The role of automated computed topography perfusion in prediction of hemorrhagic transformation after acute ischemic stroke
Nada Elsaid, Guido Bigliardi, Maria Luisa Dell’Acqua, Laura Vandelli, Ludovico Ciolli, Livio Picchetto, Giuseppe Borzì, R Ricceri, Roberta Pentore, Stefano Vallone, Stefano Meletti, Ahmed Saied
Abstract
Introduction The role of computed tomography perfusion (CTP) in prediction of hemorrhagic transformation (HT) has been evolving. We aimed to study the role of automated perfusion post-processing software in prediction of HT using the commercially available RAPID software. Methods Two hundred eighty-two patients with anterior circulation ischemic stroke, who underwent CTP with RAPID automated post-processing, were retrospectively enrolled and divided into HT ( n = 91) and non-HT groups ( n = 191). The automated RAPID-generated perfusion maps were reviewed. Mismatch volume and ratio, time to maximum (Tmax) > 4‐10s volumes, hypoperfusion index, cerebral blood flow (CBF) < 20–38% volumes, cerebral blood volume (CBV) < 34%–42% volumes, and CBV index were recorded and analyzed.

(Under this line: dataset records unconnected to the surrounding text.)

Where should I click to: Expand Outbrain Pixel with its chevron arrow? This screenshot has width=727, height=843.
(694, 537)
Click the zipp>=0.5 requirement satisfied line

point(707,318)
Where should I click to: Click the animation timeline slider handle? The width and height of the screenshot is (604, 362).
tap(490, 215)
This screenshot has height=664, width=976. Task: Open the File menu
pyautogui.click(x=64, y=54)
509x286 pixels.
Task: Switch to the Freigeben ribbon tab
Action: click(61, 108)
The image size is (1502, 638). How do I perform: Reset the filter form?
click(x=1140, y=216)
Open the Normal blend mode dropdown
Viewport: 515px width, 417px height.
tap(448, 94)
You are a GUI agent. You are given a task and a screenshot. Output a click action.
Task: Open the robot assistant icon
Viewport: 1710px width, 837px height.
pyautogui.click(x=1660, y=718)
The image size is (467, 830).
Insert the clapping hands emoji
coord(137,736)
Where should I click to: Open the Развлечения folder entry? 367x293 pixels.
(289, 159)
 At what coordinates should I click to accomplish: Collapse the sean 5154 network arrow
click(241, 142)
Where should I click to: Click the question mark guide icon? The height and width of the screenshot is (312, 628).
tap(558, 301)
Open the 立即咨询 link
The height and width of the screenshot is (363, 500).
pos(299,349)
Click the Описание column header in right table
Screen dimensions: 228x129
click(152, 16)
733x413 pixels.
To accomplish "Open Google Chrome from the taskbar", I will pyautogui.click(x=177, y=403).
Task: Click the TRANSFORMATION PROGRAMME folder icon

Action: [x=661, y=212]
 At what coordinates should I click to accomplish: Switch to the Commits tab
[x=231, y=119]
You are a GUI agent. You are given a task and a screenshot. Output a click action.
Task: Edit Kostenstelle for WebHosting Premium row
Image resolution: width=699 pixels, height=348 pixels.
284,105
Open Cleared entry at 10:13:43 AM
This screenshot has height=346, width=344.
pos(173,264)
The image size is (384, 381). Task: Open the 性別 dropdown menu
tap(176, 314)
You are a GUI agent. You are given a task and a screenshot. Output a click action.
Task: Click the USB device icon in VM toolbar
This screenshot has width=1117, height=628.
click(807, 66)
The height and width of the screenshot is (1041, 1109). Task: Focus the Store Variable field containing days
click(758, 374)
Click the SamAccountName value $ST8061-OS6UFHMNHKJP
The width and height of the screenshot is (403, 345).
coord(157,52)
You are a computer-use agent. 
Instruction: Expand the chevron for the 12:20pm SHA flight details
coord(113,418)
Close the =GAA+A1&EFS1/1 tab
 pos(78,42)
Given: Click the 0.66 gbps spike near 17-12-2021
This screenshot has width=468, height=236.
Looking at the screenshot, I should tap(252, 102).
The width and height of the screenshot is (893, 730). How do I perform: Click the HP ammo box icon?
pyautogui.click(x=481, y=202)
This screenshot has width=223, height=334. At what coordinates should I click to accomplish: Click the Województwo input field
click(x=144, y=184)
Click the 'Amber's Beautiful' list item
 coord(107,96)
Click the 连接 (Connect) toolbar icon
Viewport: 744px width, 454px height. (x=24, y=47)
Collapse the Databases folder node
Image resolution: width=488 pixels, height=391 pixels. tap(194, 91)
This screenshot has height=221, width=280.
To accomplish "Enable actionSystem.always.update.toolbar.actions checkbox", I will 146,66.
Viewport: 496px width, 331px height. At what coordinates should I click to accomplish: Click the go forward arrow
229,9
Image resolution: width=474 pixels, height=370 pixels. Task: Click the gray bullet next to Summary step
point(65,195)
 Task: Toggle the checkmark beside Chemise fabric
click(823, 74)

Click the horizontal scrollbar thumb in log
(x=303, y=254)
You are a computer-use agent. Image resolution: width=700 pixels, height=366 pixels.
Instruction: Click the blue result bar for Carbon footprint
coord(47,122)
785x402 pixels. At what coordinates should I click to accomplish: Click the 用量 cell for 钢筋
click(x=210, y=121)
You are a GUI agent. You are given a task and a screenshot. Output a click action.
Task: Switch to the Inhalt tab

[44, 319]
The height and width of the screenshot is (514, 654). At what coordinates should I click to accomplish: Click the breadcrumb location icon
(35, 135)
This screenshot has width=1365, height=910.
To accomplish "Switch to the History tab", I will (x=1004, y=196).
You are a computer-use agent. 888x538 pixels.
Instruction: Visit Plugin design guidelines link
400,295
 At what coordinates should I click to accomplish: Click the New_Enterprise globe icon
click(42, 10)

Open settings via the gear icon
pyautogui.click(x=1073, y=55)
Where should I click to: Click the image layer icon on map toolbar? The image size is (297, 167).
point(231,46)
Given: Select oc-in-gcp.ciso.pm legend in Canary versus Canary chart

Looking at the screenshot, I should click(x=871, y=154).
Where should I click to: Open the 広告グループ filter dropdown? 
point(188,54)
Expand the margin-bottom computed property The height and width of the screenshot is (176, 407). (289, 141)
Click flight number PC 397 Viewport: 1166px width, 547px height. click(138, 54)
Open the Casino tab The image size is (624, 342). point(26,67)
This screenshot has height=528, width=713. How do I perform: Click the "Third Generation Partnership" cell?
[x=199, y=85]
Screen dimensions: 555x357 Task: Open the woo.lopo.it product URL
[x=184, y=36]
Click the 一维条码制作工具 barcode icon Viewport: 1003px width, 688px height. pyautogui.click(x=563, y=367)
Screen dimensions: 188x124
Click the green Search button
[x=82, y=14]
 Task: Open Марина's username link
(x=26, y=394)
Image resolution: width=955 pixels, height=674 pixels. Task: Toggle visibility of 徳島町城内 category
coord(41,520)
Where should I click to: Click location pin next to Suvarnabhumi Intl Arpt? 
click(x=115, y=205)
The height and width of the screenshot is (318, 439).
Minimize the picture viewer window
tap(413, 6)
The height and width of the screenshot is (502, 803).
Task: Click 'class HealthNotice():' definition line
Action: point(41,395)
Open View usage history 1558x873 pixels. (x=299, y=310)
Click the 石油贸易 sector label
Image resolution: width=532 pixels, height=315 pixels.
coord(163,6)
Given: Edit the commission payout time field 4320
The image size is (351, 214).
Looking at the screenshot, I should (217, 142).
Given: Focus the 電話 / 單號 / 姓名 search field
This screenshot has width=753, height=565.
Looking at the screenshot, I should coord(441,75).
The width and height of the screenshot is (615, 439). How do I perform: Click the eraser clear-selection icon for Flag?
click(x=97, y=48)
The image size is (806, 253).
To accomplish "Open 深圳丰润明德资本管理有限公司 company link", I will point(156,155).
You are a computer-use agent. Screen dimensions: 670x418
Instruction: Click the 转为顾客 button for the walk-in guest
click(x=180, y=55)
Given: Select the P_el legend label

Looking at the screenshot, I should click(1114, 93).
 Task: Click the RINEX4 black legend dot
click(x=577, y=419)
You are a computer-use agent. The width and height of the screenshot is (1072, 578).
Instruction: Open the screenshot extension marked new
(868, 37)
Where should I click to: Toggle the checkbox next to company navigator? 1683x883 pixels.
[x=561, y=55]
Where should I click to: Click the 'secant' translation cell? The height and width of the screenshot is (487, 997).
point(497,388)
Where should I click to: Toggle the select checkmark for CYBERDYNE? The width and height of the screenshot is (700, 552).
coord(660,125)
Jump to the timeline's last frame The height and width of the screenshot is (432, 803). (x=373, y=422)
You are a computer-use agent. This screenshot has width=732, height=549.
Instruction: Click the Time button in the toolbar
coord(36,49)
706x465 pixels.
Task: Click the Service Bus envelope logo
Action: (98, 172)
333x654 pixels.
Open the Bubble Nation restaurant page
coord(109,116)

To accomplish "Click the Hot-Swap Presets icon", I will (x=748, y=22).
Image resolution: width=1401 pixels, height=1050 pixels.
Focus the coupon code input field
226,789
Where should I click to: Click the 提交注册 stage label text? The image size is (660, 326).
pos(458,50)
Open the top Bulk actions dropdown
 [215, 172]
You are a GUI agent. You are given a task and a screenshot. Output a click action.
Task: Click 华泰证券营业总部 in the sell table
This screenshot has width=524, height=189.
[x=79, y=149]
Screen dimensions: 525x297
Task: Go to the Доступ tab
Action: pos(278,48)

Results The volumes of brain tissues suffering from reduction of cerebral blood flow (CBF < 20%–38%), reduction in cerebral blood volumes (CBV < 34–42%), and delayed contrast arrival times (Tmax > 4–10s) were significantly higher in the HT group. The mismatch volumes were also higher in the HT group ( p = .001). Among these parameters, the Tmax > 6s volume was the most reliable and sensitive predictor of HT ( p = .001, AUC = 0.667). However, the combination of the perfusion parameters can slightly improve the diagnostic efficiency (AUC = 0.703). There was no statistically significant difference between the non-HT group and either the parenchymal or the symptomatic subtypes. Conclusion The RAPID automated CTP parameters can provide a reliable predictor of HT overall but not the parenchymal or the symptomatic subtypes. The infarct area involving the penumbra and core represented by the Tmax > 6s threshold is the most sensitive predictor; however, the combination of the perfusion parameters can slightly improve the diagnostic efficiency.